» **WHAT IS BEING ASKED**
When a line in the data below includes "scrollbar", pick it out and copy it.

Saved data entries
● ● ● ●
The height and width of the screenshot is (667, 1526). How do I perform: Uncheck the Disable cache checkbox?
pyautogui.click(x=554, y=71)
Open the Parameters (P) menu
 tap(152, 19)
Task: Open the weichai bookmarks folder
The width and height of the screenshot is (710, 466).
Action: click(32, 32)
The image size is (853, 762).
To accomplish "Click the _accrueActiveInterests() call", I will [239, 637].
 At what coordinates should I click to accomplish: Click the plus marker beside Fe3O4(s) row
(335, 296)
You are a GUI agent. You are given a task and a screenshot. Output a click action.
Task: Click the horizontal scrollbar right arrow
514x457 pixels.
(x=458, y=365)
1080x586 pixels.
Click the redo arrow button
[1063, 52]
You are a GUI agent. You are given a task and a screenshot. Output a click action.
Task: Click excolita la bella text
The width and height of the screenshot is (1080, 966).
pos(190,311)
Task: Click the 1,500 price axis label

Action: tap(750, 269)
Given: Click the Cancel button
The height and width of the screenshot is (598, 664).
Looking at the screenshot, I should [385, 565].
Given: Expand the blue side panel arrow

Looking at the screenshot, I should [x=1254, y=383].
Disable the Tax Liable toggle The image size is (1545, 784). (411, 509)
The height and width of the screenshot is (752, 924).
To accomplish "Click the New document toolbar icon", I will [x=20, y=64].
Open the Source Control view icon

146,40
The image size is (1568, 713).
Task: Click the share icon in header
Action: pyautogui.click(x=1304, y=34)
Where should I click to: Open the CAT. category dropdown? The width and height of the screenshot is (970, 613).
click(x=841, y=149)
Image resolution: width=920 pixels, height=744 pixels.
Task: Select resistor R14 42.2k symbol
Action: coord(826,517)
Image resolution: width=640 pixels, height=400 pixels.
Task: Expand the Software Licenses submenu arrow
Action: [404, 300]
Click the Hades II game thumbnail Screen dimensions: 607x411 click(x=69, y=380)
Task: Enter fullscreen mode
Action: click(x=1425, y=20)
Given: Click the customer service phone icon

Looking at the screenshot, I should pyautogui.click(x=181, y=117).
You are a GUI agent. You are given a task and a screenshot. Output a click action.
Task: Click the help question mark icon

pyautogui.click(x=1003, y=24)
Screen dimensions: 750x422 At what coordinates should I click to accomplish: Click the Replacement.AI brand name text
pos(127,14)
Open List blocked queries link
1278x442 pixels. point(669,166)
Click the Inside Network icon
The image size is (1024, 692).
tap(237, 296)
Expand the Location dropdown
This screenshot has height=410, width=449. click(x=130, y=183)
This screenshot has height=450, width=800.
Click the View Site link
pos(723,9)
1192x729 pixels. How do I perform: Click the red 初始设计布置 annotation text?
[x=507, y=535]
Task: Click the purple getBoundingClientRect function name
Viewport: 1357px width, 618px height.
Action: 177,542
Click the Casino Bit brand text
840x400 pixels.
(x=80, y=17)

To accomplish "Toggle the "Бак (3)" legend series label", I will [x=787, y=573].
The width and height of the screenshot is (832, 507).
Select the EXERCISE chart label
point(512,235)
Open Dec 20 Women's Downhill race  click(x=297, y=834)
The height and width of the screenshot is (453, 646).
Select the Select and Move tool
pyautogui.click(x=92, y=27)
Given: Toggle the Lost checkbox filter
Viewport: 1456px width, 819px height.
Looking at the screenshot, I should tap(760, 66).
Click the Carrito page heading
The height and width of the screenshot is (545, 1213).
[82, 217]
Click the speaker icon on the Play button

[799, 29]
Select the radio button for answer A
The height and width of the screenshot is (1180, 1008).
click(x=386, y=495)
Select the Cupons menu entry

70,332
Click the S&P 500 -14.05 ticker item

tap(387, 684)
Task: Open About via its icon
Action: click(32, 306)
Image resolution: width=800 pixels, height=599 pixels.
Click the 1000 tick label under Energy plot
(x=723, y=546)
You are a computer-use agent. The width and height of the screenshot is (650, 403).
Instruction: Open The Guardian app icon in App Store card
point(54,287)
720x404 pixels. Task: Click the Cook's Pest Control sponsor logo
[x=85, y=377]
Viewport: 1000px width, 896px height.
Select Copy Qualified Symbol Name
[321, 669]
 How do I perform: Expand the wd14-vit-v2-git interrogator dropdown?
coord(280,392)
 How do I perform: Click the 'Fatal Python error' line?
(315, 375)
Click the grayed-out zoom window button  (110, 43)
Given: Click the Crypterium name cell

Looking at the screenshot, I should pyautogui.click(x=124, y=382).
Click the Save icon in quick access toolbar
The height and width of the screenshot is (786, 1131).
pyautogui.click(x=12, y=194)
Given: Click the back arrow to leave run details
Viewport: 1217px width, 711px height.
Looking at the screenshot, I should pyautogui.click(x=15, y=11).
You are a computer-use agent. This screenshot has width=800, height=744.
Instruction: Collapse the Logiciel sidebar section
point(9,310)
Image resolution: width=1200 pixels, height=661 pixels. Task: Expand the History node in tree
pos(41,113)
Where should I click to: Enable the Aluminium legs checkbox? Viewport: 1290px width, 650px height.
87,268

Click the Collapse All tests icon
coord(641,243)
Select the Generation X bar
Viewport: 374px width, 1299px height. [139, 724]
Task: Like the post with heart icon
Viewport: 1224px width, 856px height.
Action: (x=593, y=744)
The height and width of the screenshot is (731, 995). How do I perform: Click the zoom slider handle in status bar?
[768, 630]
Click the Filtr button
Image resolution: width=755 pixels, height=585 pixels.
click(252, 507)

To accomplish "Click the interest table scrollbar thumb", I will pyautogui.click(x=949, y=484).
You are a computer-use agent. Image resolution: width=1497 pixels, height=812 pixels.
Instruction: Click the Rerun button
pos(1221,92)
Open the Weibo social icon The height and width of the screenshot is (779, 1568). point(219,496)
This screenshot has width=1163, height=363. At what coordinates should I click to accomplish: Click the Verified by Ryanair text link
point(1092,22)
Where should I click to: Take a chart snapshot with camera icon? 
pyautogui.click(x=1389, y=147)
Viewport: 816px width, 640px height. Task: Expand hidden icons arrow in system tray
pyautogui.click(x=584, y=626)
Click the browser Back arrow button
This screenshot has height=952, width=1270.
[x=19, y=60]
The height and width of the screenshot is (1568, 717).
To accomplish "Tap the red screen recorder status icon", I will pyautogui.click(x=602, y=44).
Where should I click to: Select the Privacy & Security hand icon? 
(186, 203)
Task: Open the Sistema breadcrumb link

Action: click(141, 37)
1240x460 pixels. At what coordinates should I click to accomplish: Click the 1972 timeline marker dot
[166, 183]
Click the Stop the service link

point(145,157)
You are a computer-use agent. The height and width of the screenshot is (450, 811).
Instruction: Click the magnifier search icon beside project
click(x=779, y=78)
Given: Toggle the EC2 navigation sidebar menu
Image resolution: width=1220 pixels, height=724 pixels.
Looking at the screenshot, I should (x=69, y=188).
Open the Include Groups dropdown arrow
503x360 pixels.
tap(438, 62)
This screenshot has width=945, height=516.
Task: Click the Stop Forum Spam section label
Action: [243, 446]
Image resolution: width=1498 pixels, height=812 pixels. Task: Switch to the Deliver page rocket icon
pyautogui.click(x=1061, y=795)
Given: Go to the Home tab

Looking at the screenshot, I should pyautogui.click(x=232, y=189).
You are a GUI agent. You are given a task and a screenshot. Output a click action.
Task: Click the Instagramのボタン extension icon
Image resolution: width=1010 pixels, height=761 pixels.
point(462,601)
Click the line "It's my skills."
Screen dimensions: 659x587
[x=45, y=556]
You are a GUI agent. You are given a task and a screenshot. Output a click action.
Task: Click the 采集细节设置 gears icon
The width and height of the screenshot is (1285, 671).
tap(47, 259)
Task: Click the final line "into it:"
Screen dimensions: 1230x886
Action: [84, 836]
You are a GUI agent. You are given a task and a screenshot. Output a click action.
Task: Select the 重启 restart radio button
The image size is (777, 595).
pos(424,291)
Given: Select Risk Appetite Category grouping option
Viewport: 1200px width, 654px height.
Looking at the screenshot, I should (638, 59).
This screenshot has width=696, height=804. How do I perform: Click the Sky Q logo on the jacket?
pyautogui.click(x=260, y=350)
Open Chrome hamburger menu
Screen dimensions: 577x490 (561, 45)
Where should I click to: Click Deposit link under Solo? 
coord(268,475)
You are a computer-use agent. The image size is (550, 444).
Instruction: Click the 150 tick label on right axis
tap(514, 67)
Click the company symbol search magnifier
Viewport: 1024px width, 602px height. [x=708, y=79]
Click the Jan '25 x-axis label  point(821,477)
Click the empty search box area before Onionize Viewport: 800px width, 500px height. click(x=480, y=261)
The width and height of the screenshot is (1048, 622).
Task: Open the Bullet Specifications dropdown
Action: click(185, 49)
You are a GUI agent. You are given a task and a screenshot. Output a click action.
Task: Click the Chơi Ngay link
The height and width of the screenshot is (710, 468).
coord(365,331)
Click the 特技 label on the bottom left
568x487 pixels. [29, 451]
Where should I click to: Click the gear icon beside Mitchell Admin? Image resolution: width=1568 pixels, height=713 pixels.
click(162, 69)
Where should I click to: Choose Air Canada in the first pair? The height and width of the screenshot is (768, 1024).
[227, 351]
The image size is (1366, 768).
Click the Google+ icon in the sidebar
● ● ● ●
» **THE COMPLETED TASK**
Task: Click the horizontal scrollbar right arrow
To accomplish "Click the interest table scrollbar thumb", I will pyautogui.click(x=949, y=484).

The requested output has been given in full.